My rating: 4 of 5 stars
The upshot: An intriguing story about high-level, monkey-business Swiss secret banking, written by the whistleblower who brought it all down around the ears of Americans evading taxes through offshore accounts and investments.
Bookshelves: advance-review, memoir, non-fiction, schadenfruede, true-crime, lifestyles-of-the-rich-and-famous, in-the-news
I admit I almost didn’t make it past the prologue. I read, “[T]hey took off my cuffs and watched me like a pair of kittens trapped in a cage with a jackal.” Seriously. A banker dude who can make prison guards flinch just by wishing them a good weekend as they escort him to solitary. Who is this, Riddick? Oh, nope – it’s 007, to whom Birkenfeld compares himself several times.

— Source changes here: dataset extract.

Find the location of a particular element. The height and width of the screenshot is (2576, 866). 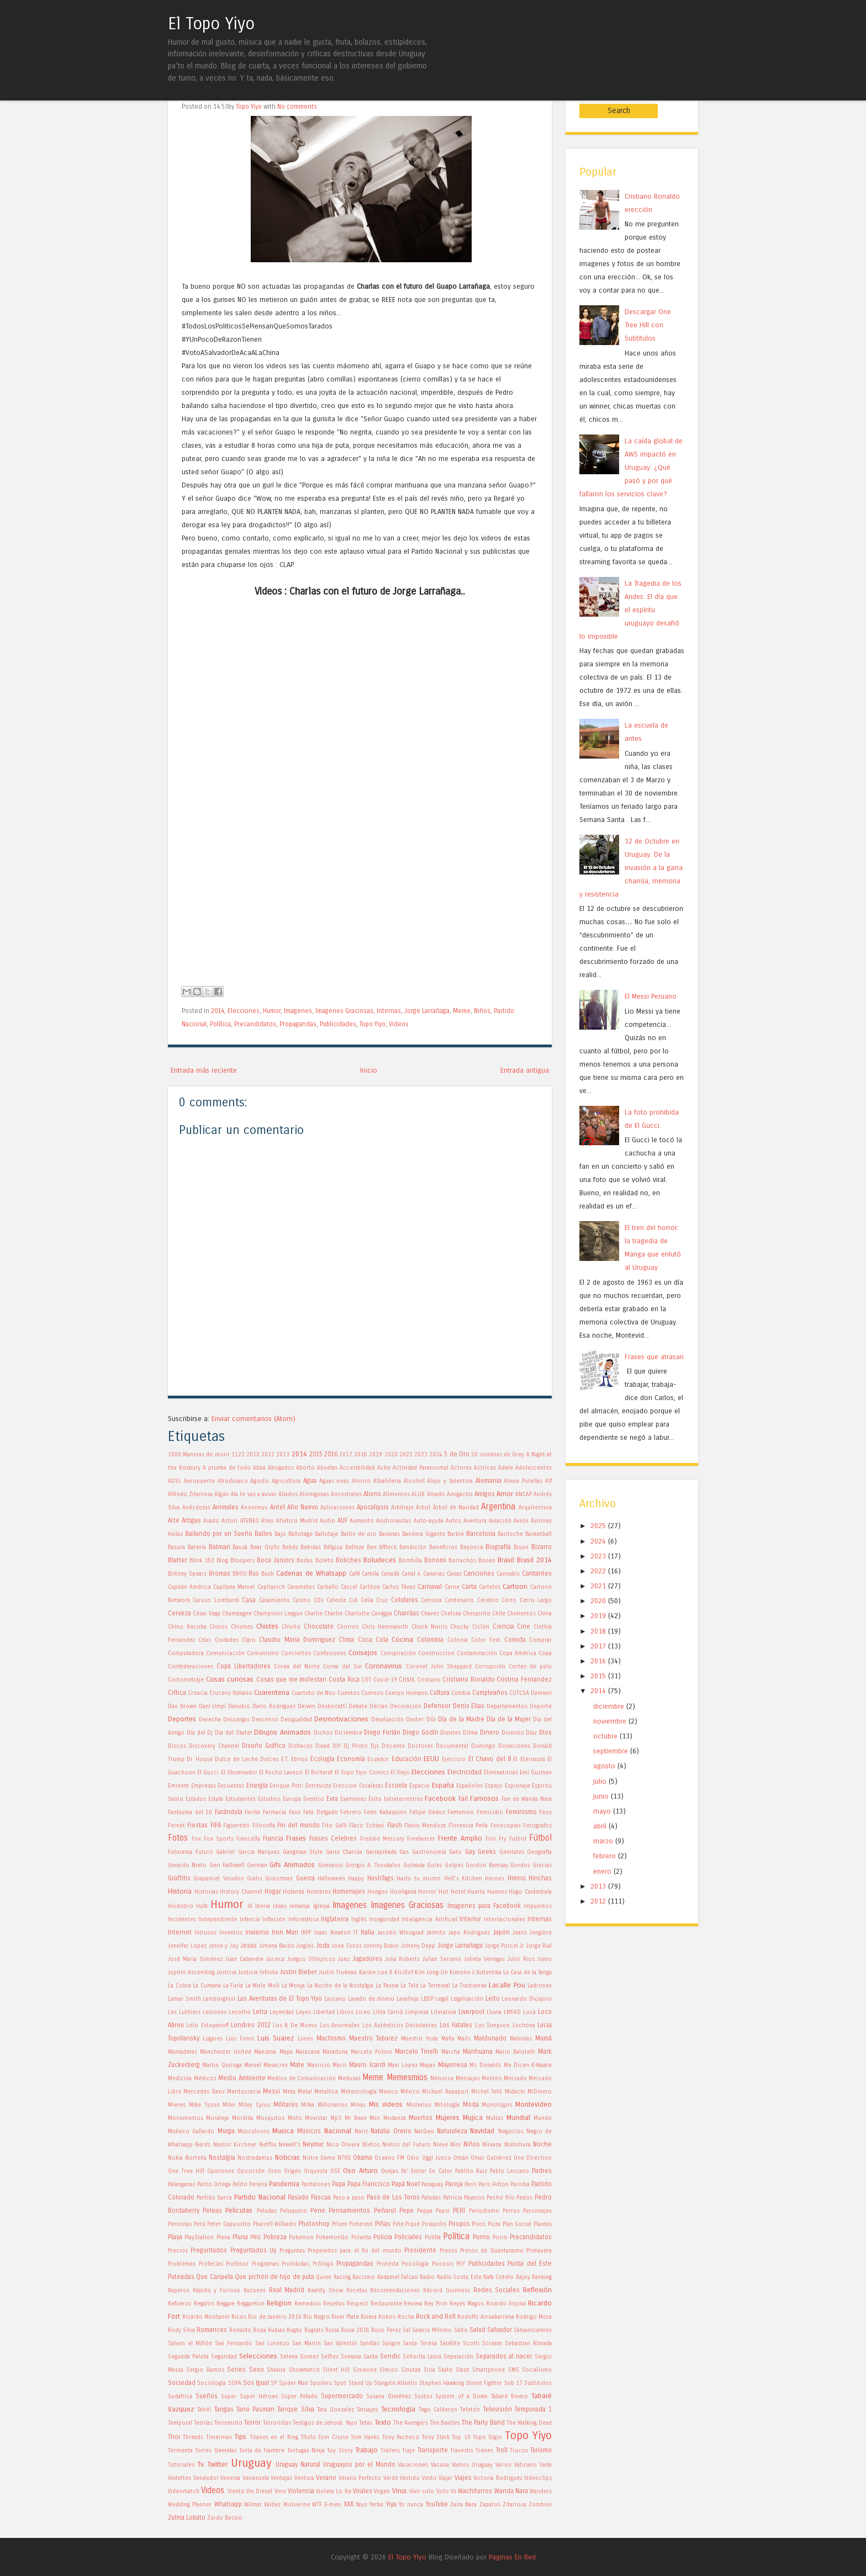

I’m glad I kept reading, though. It’s a good story, told in an engaging, conversational voice, like we’re all just sitting around the bonfire with our beers. Or rather, lounging at the club with Laurent-Perrier champagne and caviar. I learned a lot about high-level banking and monkey business within and between the Senate and the Department of Justice, without feeling anything was flying over my head or that I was being talked down to.
The writing and story quality make this a four-star read, despite the author’s ego shining through like a small moon. I’m deducting a star for my dislocated eyeball, from eye-rolling at the raging misogyny and the manliest-of-the-manly-men schtick. I’m giving it back for turning a potentially dry story about bean-counting and shell games into a page-turning tale, even better because it’s true.
My thanks to Net Galley, Greenleaf Book Group, and the author for an ARC in exchange for my honest review.